No hay intención política
Según Zúñiga, en muchos países la sola presencia de los observadores internacionales “ha servido para disuadir intentos de manipulación de las elecciones, prevenir intentos de fraude o para denunciar las irregularidades que ocurran, y ser parte de una posible solución, en caso de presentarse algún problema”.
Zúñiga no ve, de momento, ninguna “intención política” en el actuar de los observadores internacionales, y menos de la Misión de Observadores de la Organización de Estados Americanos (OEA).
Para el director del Ipade, las críticas del FSLN hacia los observadores tienen una explicación: “Para un partido que tiene la institución electoral en sus manos y una maquinaria electoral fuerte y capacitada, la observación internacional puede que no sea necesaria”, destacó.

Ceela: “Injerencia resulta dañina a la democracia”
El presidente del Consejo de Expertos Electorales de Latinoamérica (Ceela), Nicanor Moscoso, advirtió que “resultaría dañino para la democracia nicaragüense” cualquier tipo de injerencia de los organismos internacionales de observación para favorecer a determinado candidato presidencial.
“El organismo de observación electoral debe ser totalmente imparcial, orientador, y eso lo tiene que demostrar. Si no actúa de esa manera, pasa a ser dañino para la democracia de un país”, señaló.

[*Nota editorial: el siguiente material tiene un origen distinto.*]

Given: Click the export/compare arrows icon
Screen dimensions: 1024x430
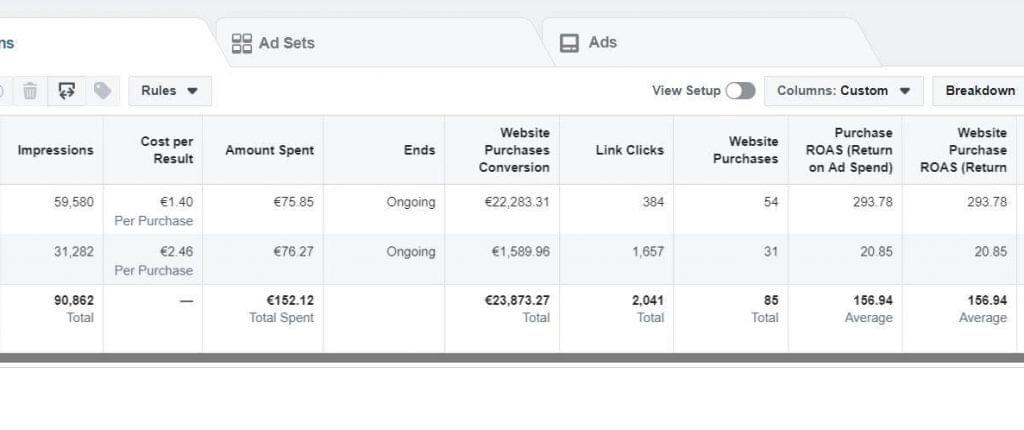Looking at the screenshot, I should [x=66, y=91].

Moscoso dijo desconocer si alguno de los organismos internacionales de observación se ha inmiscuido directamente en los asuntos internos del país para incidir en los resultados electorales. Moscoso no cree que la Misión de Observadores de la Organización de Estados Americanos (OEA) esté siendo utilizada por el gobierno de Estados Unidos para apoyar al candidato presidencial de Alianza Liberal Nicaragüense (ALN), Eduardo Montealegre.
“Eso (la injerencia) es algo que no se puede confirmar. Cada uno de nosotros, con nuestras actitudes y trabajo, demostramos lo que estamos haciendo, y qué hay detrás de nuestros actos. No podría criticar a un organismo de la OEA en el sentido de que trate de manipular o ser utilizado por nadie”, comentó. Atribuyó a la globalización la percepción de injerencia.
Desinformación incita parcialización
Moscoso considera que la desinformación por parte de algunos partidos políticos y de organismos cívicos nacionales contribuye a la parcialización de los organismos internacionales de observación.
Citó como ejemplo la denuncia pública del Movimiento por Nicaragua (MpN) en el sentido de que existían 800 mil nicaragüenses en edad de votar sin cédula de identidad.
“Esta información fue respaldada por la observación nacional e internacional y forzó a la Asamblea Nacional a cometer el error de ampliar el plazo para la cedulación. ¿Qué se evidenció en esta información?, que en 15 días ni siquiera el cinco por ciento de la cantidad que se había denunciado se ceduló. Esas actitudes del observador nacional e internacional crean desconfianza entre la colectividad”, explicó Moscoso.
El presidente del Ceela justificó los ataques del candidato presidencial del FSLN, Daniel Ortega, contra la observación internacional en general, y hacia la misión de la OEA en particular, argumentando que todo se trata del “momento político”.
Sin embargo, Moscoso aseguró: “No nos consideramos (los miembros del Ceela) aludidos por lo que diga cualquiera de los candidatos”.